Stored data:
━━━

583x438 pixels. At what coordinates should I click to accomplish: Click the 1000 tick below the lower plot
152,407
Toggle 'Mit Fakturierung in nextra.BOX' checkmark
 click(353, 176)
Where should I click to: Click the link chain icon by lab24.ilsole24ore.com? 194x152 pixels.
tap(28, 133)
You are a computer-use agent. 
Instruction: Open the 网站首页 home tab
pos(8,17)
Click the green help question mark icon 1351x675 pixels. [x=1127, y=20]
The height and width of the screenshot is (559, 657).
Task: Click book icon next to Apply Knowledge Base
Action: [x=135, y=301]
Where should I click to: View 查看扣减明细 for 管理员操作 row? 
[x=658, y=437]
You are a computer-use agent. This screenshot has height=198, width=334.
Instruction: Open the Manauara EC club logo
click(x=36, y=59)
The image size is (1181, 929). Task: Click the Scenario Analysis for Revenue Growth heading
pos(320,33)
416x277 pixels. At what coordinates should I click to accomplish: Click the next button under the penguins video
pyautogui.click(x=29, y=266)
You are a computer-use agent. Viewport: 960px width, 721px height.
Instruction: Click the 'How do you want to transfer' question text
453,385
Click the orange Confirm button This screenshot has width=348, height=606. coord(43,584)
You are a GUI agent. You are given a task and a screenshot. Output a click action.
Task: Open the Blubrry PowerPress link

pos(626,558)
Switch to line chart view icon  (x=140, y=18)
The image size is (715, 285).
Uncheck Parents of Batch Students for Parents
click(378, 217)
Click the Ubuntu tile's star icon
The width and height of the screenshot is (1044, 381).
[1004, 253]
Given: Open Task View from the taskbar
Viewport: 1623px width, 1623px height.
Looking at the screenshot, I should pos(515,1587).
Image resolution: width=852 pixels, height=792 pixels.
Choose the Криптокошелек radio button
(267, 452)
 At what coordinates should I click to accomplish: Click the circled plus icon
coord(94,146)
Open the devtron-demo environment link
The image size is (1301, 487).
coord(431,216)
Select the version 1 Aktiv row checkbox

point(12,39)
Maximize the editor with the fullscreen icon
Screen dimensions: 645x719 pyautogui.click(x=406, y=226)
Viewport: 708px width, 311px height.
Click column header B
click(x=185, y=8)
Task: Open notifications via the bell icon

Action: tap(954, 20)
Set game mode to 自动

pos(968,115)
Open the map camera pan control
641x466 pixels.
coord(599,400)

━━━

▶ _Task statement_
Reproduce all of the records above line for line, with no changes.

▶ _Completed task_
583x438 pixels. At what coordinates should I click to accomplish: Click the 1000 tick below the lower plot
152,407
Toggle 'Mit Fakturierung in nextra.BOX' checkmark
 click(353, 176)
Where should I click to: Click the link chain icon by lab24.ilsole24ore.com? 194x152 pixels.
tap(28, 133)
You are a computer-use agent. 
Instruction: Open the 网站首页 home tab
pos(8,17)
Click the green help question mark icon 1351x675 pixels. [x=1127, y=20]
The height and width of the screenshot is (559, 657).
Task: Click book icon next to Apply Knowledge Base
Action: [x=135, y=301]
Where should I click to: View 查看扣减明细 for 管理员操作 row? 
[x=658, y=437]
You are a computer-use agent. This screenshot has height=198, width=334.
Instruction: Open the Manauara EC club logo
click(x=36, y=59)
The image size is (1181, 929). Task: Click the Scenario Analysis for Revenue Growth heading
pos(320,33)
416x277 pixels. At what coordinates should I click to accomplish: Click the next button under the penguins video
pyautogui.click(x=29, y=266)
You are a computer-use agent. Viewport: 960px width, 721px height.
Instruction: Click the 'How do you want to transfer' question text
453,385
Click the orange Confirm button This screenshot has width=348, height=606. coord(43,584)
You are a GUI agent. You are given a task and a screenshot. Output a click action.
Task: Open the Blubrry PowerPress link

pos(626,558)
Switch to line chart view icon  (x=140, y=18)
The image size is (715, 285).
Uncheck Parents of Batch Students for Parents
click(378, 217)
Click the Ubuntu tile's star icon
The width and height of the screenshot is (1044, 381).
[1004, 253]
Given: Open Task View from the taskbar
Viewport: 1623px width, 1623px height.
Looking at the screenshot, I should pos(515,1587).
Image resolution: width=852 pixels, height=792 pixels.
Choose the Криптокошелек radio button
(267, 452)
 At what coordinates should I click to accomplish: Click the circled plus icon
coord(94,146)
Open the devtron-demo environment link
The image size is (1301, 487).
coord(431,216)
Select the version 1 Aktiv row checkbox

point(12,39)
Maximize the editor with the fullscreen icon
Screen dimensions: 645x719 pyautogui.click(x=406, y=226)
Viewport: 708px width, 311px height.
Click column header B
click(x=185, y=8)
Task: Open notifications via the bell icon

Action: tap(954, 20)
Set game mode to 自动

pos(968,115)
Open the map camera pan control
641x466 pixels.
coord(599,400)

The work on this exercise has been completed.